# prove that of sum square root of 2 and square root of 3 is not rational

• Nov 21st 2008, 11:30 PM
transgalactic
prove that of sum square root of 2 and square root of 3 is not rational
prove that the square root of 2 plus the square root of 3 is not rational?

does always the sum of two not rational numbers is a not rational number?

i know the proof 2 = a^2/b^2
i separately proved that square root of 2 and square root of 3 are irrational

how two prove that the sum of two such numbers is irrational too?

i will try to prove by contradiction:
suppose
(2)^0.5 + (3)^0.5 is a rational number
(if we multiply a rational number by a rational number we will get a rational number "h")
5+2*(2)^0.5 * (3)^0.5=h
24=h^2 -10*h +25

h^2 -10*h +1=0
by this rational roots theorem
the possible roots is +1 and -1

not one of the represent the actual roots of h^2 -10*h +1=0

what is the next step in the prove?
• Nov 21st 2008, 11:42 PM
o_O
Quote:

does always the sum of two not rational numbers is a not rational number?
The sum of irrationals does not always equal a rational.

Consider: $a = 1 + \pi$ ... $b = 1 - \pi$

They're both irrational but $a + b = 2$ which is rational.

______________________________

As for your problem, you found out through the rational root theorem that the only possible rational roots are: $h = \pm 1$.

If you plugged them in, they are not roots to your quadratic and so there are no rational roots, i.e. $h$ is not rational.
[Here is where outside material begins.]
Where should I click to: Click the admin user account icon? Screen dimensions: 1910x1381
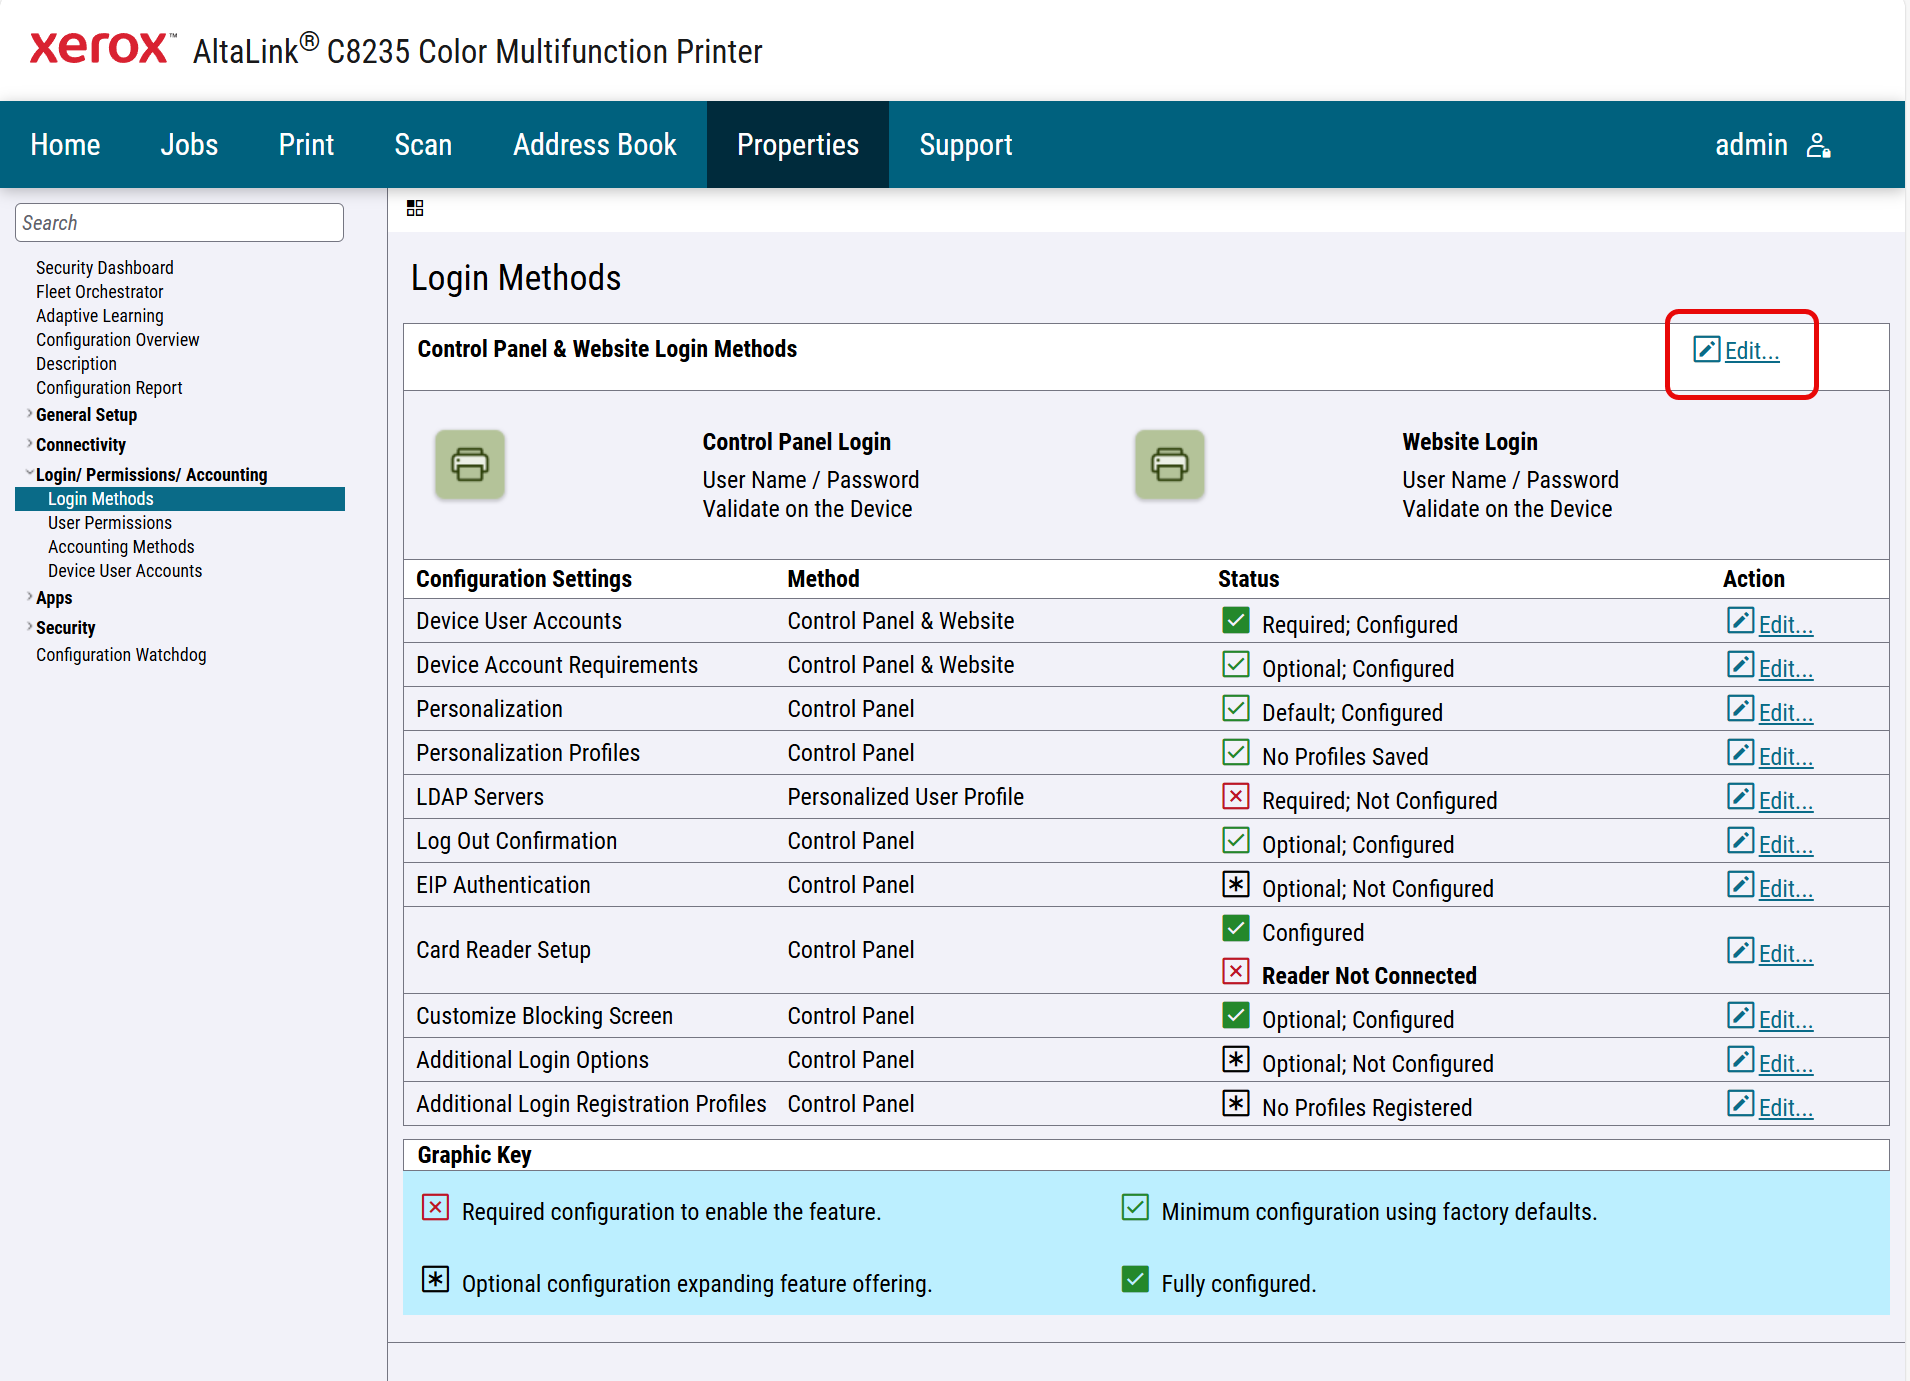(1818, 146)
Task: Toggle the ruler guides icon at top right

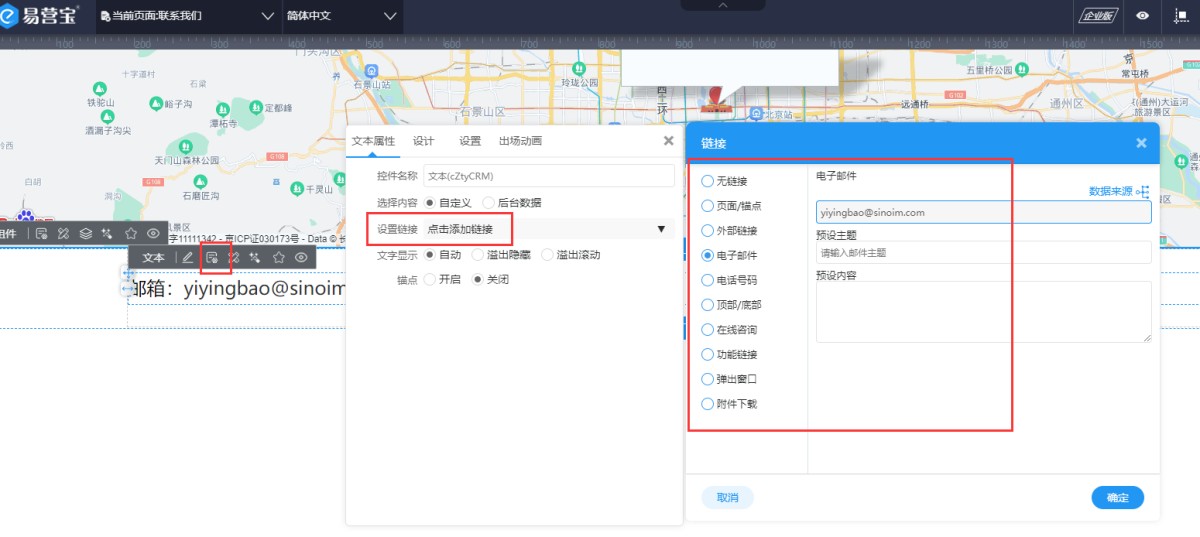Action: coord(1180,16)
This leads to your contradiction.
• Nov 21st 2008, 11:49 PM
transgalactic
so we should have roots +1 ,-1
but we get only irrational roots
then "h" is irrational

??
• Nov 22nd 2008, 12:18 AM
o_O
Careful how you word it. It is not correct to conclude that your roots to your quadratic are irrational simply because there are no rational roots. They may very well be complex. But in the context of our problem, we know that $h$ is real and not rational through our reasoning above. Thus, a contradiction to our assumption that $h$ is rational. So, $h$ must be irrational.
• Nov 22nd 2008, 02:49 AM
transgalactic
what words
after i find the rational roots :

what exactly do i need to write in the end of this proof ?
• Nov 22nd 2008, 08:09 AM
great_math
Quote:

Originally Posted by transgalactic
prove that the square root of 2 plus the square root of 3 is not rational?

Here is easiest way in my knowledge of doing it:

Let $\sqrt{2}+\sqrt{3}$ be rational
So $\sqrt{2}+\sqrt{3}=r$ where r is a rational number
Square it...
$(\sqrt{2}+\sqrt{3})=r^2$
$5+2\sqrt{6}=r^2=r_1$ as r is rational so $r^2$ is rational. let $r^2=r_1$
$\sqrt{6}=\frac{r_1-5}{2}=r_2$ where $\frac{r_1-5}{2}=r_2$ [same reason as above]

so $\sqrt{6}$ is rational which is a contradiction.

Hence $\sqrt{2}+\sqrt{3}$ is irrational

Try to prove that $\sqrt{6}$ is irrational or else if you can't i will give that..

OK?
• Nov 22nd 2008, 10:09 AM
transgalactic
Quote:

Originally Posted by o_O
Careful how you word it. It is not correct to conclude that your roots to your quadratic are irrational simply because there are no rational roots. They may very well be complex. But in the context of our problem, we know that $h$ is real and not rational through our reasoning above. Thus, a contradiction to our assumption that $h$ is rational. So, $h$ must be irrational.

you say that "h" is irrational
but why??

you said yourself that it doesnt have to be irrational because of the roots

then why else its irrational?
• Nov 22nd 2008, 11:47 AM
o_O
You let $h = \left(\sqrt{2} + \sqrt{3}\right)^2$ which is real, either rational or irrational.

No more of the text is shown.